If we get a little white-knuckled about these teen years, you will understand, we hope. That nasal, adolescent, male voice on the other end of the telephone line may belong to the neatest person in pimpledom, but until we have taken the measure of his character, any boy is a threat. And when two or three of the scragglies slouch up onto the doorstep and ask for you, I want to shout, “Over my dead body, fellows,” and bolt the door. It is you who has the good sense to be both gracious—and unavailable.

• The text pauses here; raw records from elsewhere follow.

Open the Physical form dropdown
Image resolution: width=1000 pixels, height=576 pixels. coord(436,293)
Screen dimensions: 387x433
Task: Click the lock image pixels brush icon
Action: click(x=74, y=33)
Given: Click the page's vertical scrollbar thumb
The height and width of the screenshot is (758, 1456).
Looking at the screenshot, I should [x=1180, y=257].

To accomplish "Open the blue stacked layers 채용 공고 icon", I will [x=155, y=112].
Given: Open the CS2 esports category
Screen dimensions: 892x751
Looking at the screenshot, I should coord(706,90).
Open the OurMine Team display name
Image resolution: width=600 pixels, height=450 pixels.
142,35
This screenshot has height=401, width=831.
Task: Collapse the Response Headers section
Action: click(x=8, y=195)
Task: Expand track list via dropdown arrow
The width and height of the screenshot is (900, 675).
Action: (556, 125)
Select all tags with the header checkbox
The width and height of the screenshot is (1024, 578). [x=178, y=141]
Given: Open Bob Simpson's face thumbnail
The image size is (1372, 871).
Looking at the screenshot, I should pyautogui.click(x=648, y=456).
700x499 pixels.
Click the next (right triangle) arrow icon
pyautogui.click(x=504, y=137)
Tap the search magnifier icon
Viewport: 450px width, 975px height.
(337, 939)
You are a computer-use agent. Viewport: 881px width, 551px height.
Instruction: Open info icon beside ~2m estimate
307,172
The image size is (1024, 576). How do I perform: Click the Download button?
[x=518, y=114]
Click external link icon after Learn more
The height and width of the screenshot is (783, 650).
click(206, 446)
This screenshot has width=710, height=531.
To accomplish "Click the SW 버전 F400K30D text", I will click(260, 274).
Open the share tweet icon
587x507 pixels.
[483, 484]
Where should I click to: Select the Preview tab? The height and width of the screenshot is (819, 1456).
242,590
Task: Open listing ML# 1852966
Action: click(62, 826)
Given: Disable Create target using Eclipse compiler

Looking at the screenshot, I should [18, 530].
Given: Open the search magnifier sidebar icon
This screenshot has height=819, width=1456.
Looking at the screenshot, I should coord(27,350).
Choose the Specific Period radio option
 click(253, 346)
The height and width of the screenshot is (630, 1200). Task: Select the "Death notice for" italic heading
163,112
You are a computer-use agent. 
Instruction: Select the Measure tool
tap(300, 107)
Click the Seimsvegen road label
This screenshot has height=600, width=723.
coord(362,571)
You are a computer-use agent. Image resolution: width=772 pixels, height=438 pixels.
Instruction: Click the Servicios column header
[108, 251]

We are grateful for your good sense, and for your patience. Remember, we didn’t get any more test drives in preparation to raise you than you did to be our daughter. Whatever we do together, we do for the first time, every time. So if we make mistakes, if we are wrong (and we might be—maybe—once), hang in there with us because there will be many times (and I can promise you this) when it will look like we are wrong, and we won’t be. It may well be a time when there are really no good reasons for what we are asking, whether it is for you not to go, and you want to “really bad” or perhaps for you to go, and you don’t want to “really bad.” And in spite of the Whys? And How comes?, we can’t give good reasons is the one that God promise: the whisperings of that still small voice that quietly says, “She shouldn’t go.”
Of course there will come a time when you must go away from us. Oh, it will be hard when you leave us. Watching you go off, waving goodbye from the airplane walkway or through the car window leaves an ache in the heart that no prescription can reach—a longing to sit next to you again, to laugh with you, to cry with you—that never entirely goes away.
Only the gospel makes it bearable. For alongside the ache is the wonderful assurance again that you will indeed be all right, that indeed all that you do will be right, and good. Those are the thoughts that fill the heart with gratitude: knowing that you are prepared. That is what we have worked and hoped and pleaded and prayed for: that you might, like Zion herself, arise, shine, and put on your beautiful clothes; that in you own homes, as David said, “Our daughters may be as cornerstones, polished after the similitude of a palace.” (Ps. 144:12)
Neal Lambert, who teaches English at Brigham Young University and will soon be serving as a mission president in North Carolina, read the preceding letter at a celebration of young womanhood recently held in the Boston, Massachusetts, stake center.